Stroke deaths decline in Europe—but improvement is needed

New research published in the European Heart Journal highlights how overall cerebrovascular disease deaths in Europe have declined. But that improvement has leveled off in some EU countries.

Cerebrovascular disease accounts for 9 percent of deaths in European men and 13 percent for European women.

"Over the last 35 years there have been large overall declines in deaths from cerebrovascular disease in the majority of European countries,” said lead author Nick Townsend, PhD, of the University of Bath in the United Kingdom, in a prepared statement issued by the European Society of Cardiology. “While these declines have continued in more than half of the countries, these have not been consistent across Europe and our analysis has revealed evidence of recent plateauing and even increases in stroke deaths in certain countries.”

Townsend and colleagues utilized data from the World Health Organization (WHO) to assess mortality trends in three types of cerebrovascular disease—ischemic stroke, hemorrhagic stroke and sub-arachnoid hemorrhage between 1980 and 2016. Among the notable findings:

  • Overall, death rates from all three types of disease decreased in 33 countries.
  • The incidence of stroke death was higher in females in 50 of the 51 countries with available data. They were much lower in Western Europe than the rest of the continent.
  • More than one-third of countries showed a slowing of the decrease in death rates from stroke, no decrease or an increase in the most recent trend observed.
  • There was evidence of a recent plateau in mortality trends in seven countries for men and six countries for women, mostly in Western Europe.
  • Most countries with available data had significant decreases in age-standardized death rates from ischemic and hemorrhagic stroke.
  • Increases in ischemic stroke death rates were seen in eight countries for men and nine countries for women.
  • There were no increases seen for hemorrhagic stroke.
  • Increases in sub-arachnoid hemorrhage were seen in two countries for men and four countries for women.
  • Sub-arachnoid hemorrhage in women was the only type of stroke for which more countries exhibited a plateau or increasing trends than decreases in recent years.
  • A less pronounced decrease, no significant change or a significant increase in death rates from sub-arachnoid was found in 25 countries for women.

The researchers noted it was unlikely the overall decline in cerebrovascular disease could be attributed to one cause. However, they noted new pharmaceutical therapies, surgical techniques and prevention strategies most likely played a role in the decline.
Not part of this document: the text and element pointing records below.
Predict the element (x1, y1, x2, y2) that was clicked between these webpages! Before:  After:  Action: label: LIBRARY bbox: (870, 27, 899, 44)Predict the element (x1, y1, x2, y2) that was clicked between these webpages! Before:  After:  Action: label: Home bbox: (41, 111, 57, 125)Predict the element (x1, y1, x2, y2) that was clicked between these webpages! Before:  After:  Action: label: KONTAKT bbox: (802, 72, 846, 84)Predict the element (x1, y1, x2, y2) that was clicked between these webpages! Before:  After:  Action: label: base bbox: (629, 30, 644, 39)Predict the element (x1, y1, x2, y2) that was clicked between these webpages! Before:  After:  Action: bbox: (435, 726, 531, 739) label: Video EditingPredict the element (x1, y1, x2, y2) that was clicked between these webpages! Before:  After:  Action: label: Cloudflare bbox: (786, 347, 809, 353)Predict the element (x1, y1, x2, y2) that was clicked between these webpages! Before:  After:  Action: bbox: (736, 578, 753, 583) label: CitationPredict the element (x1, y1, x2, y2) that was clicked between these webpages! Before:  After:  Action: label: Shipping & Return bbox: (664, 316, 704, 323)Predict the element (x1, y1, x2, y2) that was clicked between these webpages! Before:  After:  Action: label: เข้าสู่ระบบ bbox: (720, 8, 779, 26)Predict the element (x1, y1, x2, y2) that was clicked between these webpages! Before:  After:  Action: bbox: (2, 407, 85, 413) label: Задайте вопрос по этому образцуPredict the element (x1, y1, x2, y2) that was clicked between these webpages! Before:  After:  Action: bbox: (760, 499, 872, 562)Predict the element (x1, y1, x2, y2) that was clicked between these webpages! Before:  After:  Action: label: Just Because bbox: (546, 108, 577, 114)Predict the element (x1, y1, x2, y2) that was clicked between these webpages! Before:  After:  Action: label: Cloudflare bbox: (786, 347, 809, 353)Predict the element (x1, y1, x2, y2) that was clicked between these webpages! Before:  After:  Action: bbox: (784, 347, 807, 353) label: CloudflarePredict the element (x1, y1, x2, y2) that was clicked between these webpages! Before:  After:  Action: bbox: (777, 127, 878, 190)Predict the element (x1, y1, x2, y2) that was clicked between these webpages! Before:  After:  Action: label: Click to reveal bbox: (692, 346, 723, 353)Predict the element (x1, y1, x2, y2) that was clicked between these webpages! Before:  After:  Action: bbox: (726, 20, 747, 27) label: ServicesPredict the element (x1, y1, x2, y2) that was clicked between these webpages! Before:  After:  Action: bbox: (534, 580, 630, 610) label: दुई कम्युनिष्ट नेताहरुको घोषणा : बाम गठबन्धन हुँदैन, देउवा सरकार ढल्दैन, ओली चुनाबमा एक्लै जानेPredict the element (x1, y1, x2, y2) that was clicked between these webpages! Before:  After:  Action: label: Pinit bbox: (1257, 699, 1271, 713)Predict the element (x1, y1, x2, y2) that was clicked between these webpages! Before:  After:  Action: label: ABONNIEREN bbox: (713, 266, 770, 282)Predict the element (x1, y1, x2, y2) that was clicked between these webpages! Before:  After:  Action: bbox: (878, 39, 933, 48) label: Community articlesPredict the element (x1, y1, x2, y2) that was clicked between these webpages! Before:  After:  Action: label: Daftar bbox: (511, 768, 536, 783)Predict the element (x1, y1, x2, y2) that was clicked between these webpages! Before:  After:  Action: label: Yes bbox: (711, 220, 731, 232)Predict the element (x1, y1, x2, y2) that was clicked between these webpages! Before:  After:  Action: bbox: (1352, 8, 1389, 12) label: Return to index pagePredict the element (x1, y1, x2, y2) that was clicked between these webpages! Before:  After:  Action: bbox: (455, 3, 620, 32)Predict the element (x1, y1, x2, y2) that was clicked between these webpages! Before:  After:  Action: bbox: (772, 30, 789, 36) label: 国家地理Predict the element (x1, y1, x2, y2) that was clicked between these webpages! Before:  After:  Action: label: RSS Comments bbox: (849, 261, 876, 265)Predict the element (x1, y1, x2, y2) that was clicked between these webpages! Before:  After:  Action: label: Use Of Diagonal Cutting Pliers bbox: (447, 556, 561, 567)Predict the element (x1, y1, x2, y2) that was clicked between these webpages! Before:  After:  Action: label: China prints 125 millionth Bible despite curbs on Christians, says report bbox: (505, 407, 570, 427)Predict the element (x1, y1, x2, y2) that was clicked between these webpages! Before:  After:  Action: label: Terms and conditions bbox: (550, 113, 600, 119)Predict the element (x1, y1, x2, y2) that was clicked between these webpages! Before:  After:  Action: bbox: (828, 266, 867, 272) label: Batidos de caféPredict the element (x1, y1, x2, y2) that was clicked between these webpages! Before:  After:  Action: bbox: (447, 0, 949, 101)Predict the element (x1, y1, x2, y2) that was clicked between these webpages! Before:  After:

They also added the increasing prevalence of obesity, diabetes and higher cholesterol levels in recent years may be possible contributors to plateaued or increasing death rates.

"Our findings highlight a need to counter inequalities by understanding local contexts in disease occurrence and treatment,” Townsend et al. concluded. “In particular, we need to encourage the implementation of evidence-based recommendations in the prevention and treatment of stroke in all countries. Many countries have been able to reduce the mortality burden from stroke in recent years. We must understand why this is not happening in all countries and identify barriers to the implementation of evidence-based recommended practice in countries that are slow to adopt them. In addition, we only studied between-country inequalities, but we must consider within-country inequalities as well if we are to have an impact on the disease."